▶ _Exercise instructions_
Every line of the data that includes "size" should be copied out.

(Stored data)
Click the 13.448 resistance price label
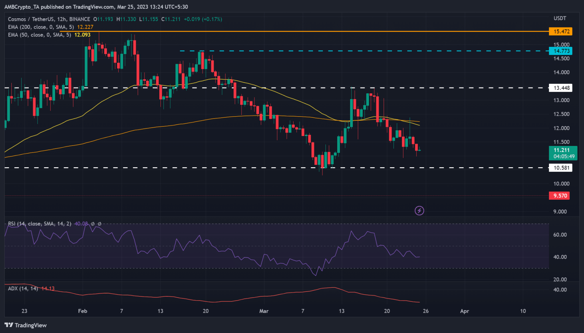Image resolution: width=584 pixels, height=333 pixels. tap(561, 88)
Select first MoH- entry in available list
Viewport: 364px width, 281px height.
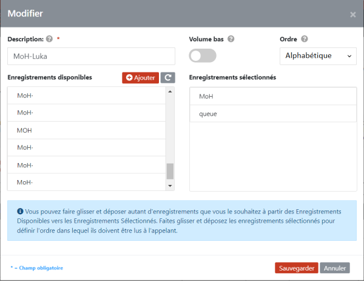(87, 95)
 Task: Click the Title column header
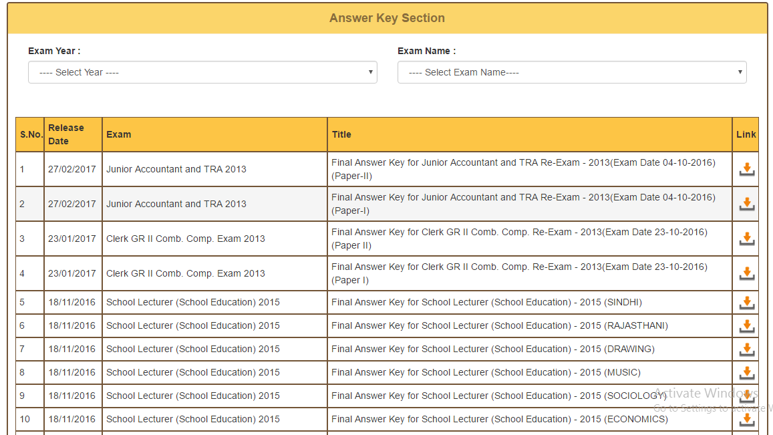[341, 134]
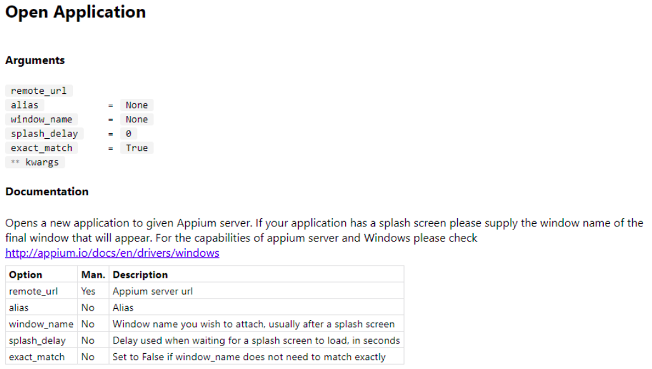Click the kwargs argument tag
Image resolution: width=652 pixels, height=369 pixels.
(35, 162)
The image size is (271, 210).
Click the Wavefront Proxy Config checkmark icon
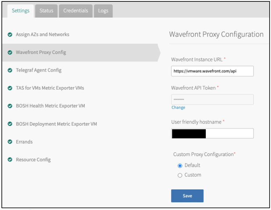click(10, 53)
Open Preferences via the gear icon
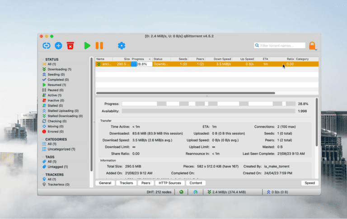 tap(121, 45)
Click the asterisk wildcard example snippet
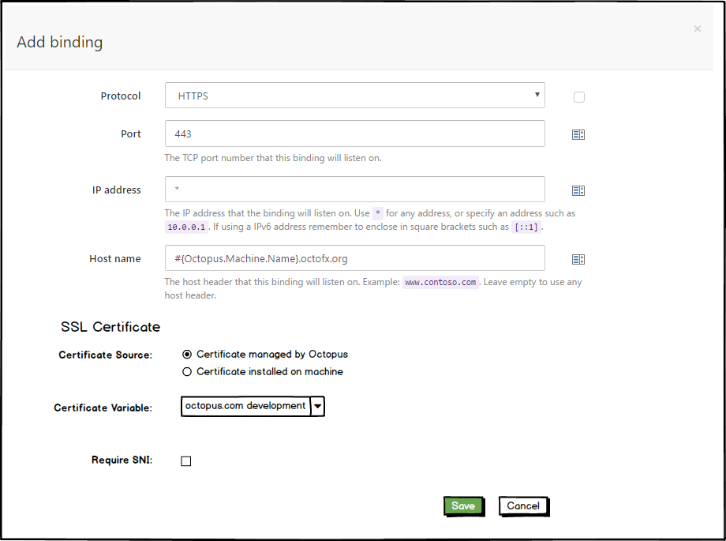 click(376, 212)
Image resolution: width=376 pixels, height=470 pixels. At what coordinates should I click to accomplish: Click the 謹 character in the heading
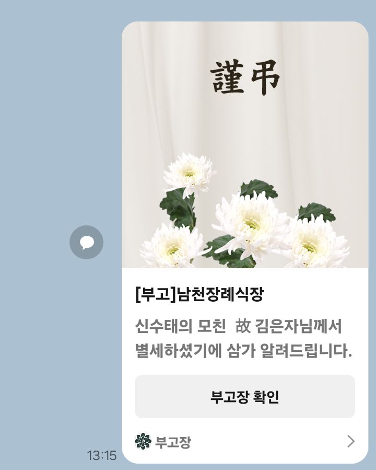click(x=227, y=77)

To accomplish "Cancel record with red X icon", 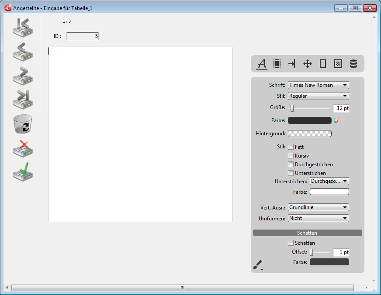I will pos(23,148).
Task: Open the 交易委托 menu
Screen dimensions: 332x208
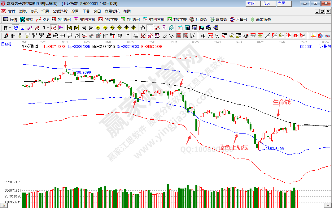Action: pyautogui.click(x=112, y=11)
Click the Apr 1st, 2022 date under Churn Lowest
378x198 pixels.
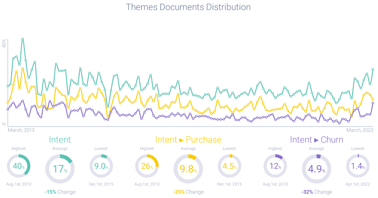tap(357, 184)
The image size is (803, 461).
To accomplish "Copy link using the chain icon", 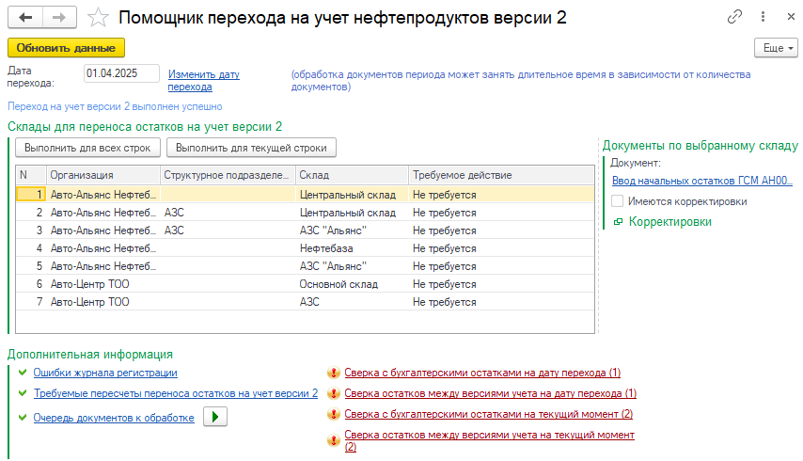I will [734, 18].
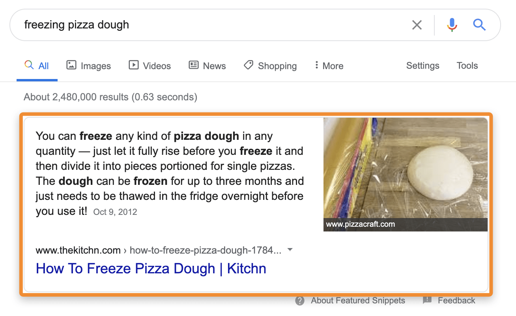Click the magnifying glass search icon

(x=480, y=24)
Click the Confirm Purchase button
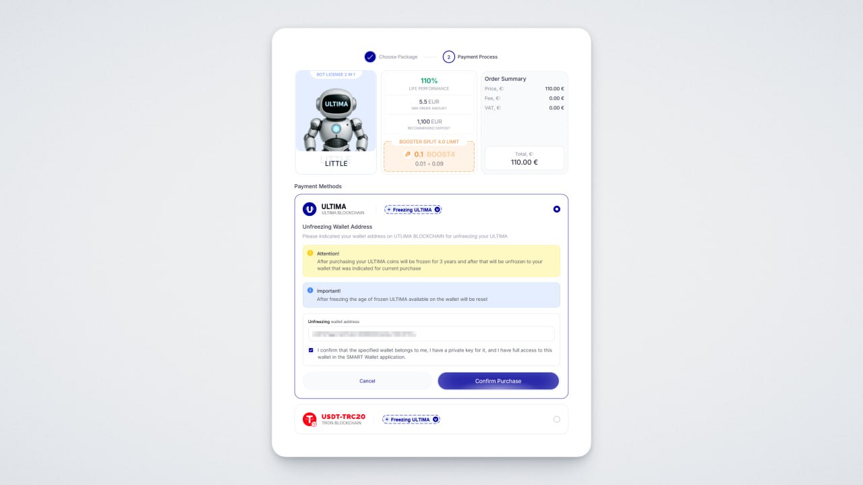 pos(498,381)
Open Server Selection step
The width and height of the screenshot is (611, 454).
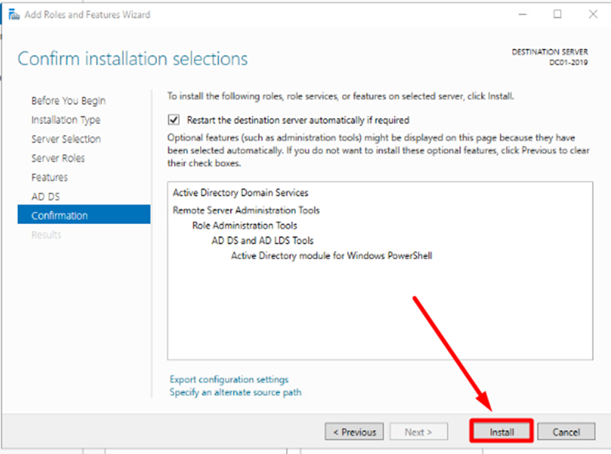(x=66, y=139)
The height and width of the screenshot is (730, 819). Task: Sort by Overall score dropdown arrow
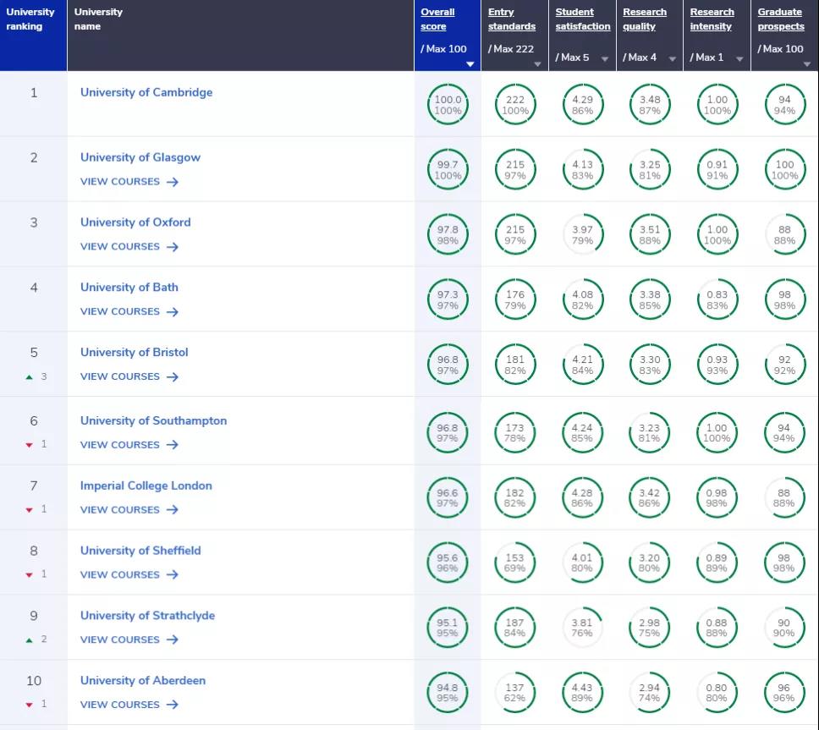pos(470,63)
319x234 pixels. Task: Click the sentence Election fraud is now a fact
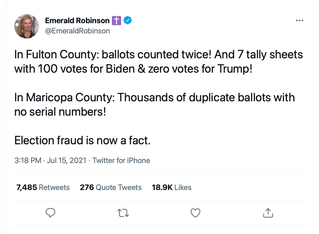pos(82,140)
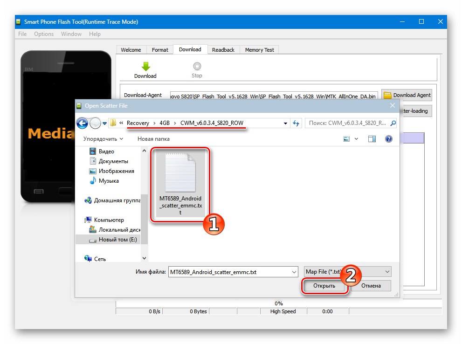Screen dimensions: 462x344
Task: Start flashing with the green Download arrow icon
Action: click(x=145, y=66)
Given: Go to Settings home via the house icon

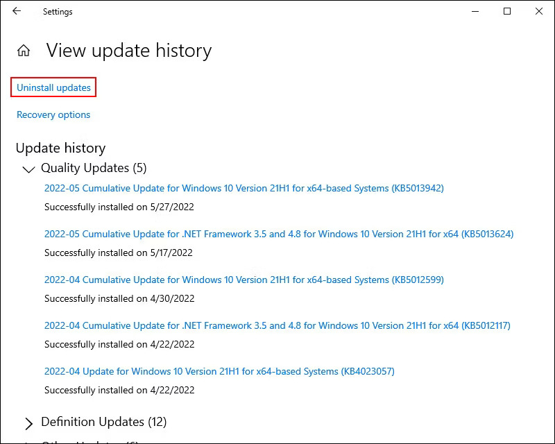Looking at the screenshot, I should 24,51.
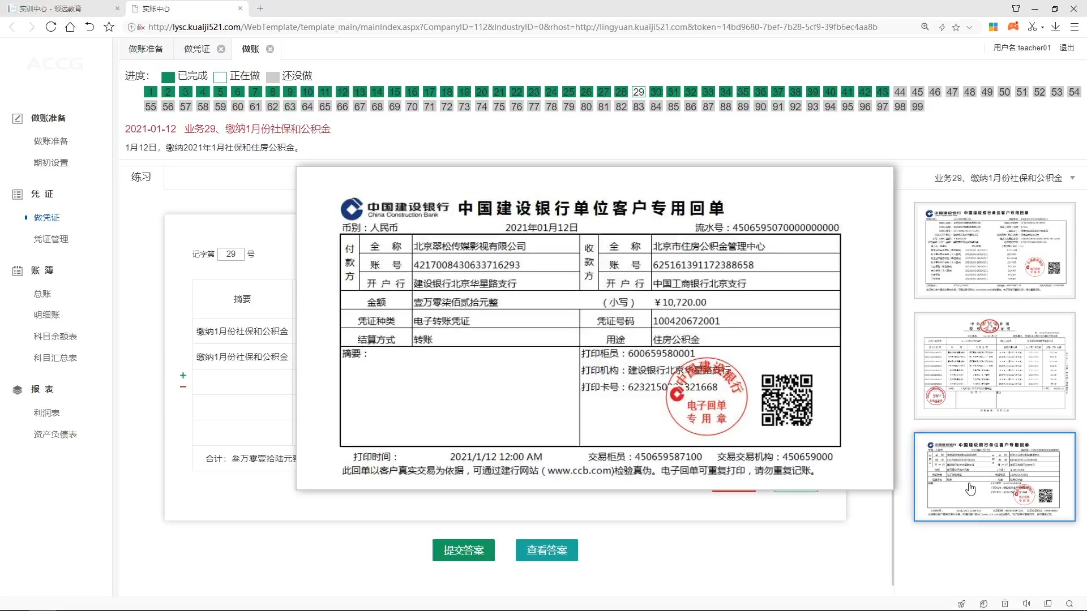Click 查看答案 button

[546, 550]
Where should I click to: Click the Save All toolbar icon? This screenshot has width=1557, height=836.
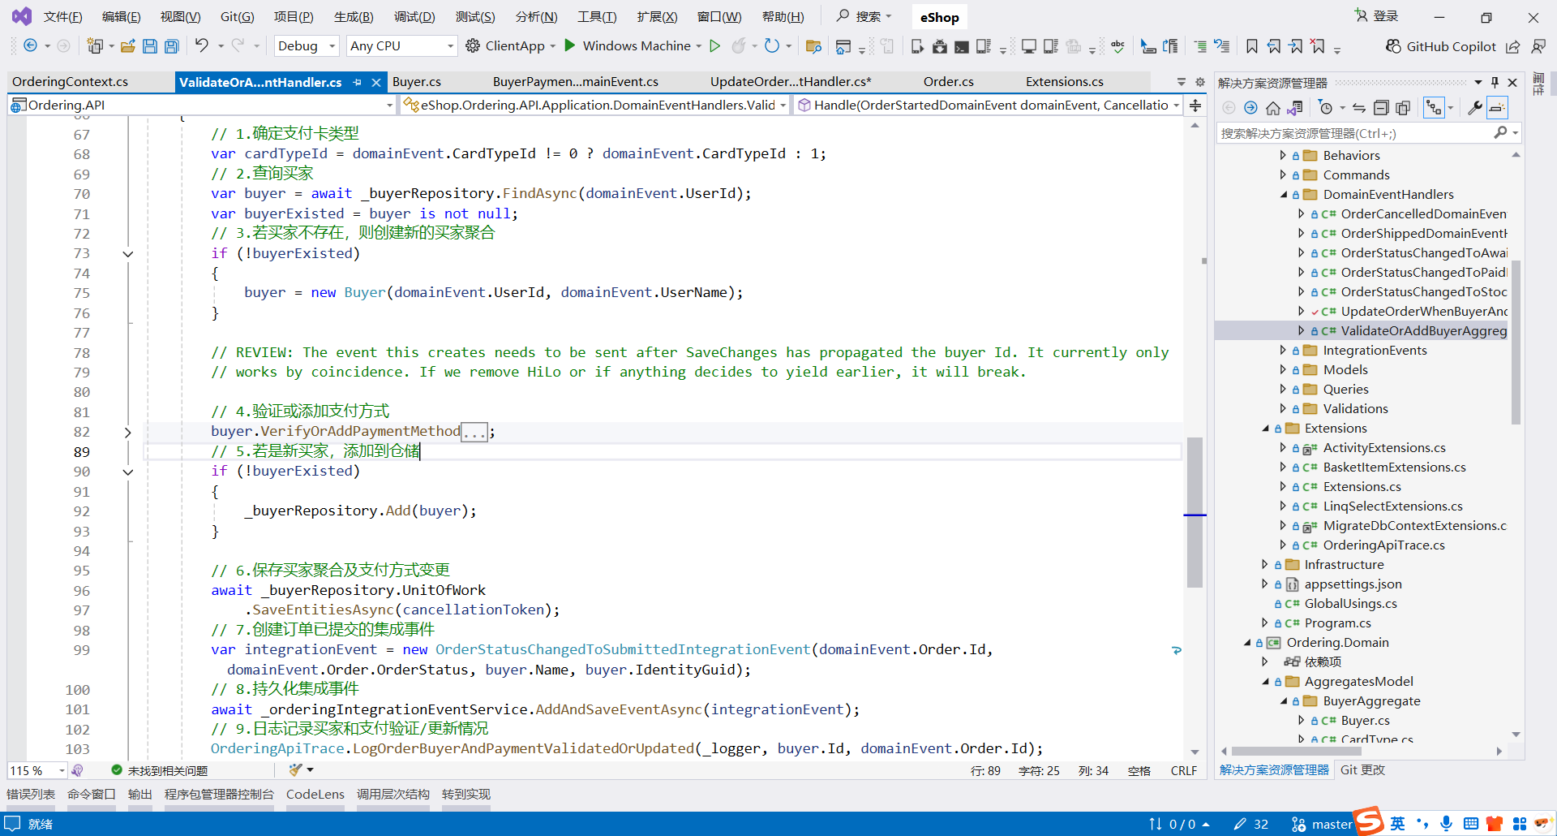[171, 46]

▶ _Solution below_
The image size is (271, 210).
The image size is (803, 461).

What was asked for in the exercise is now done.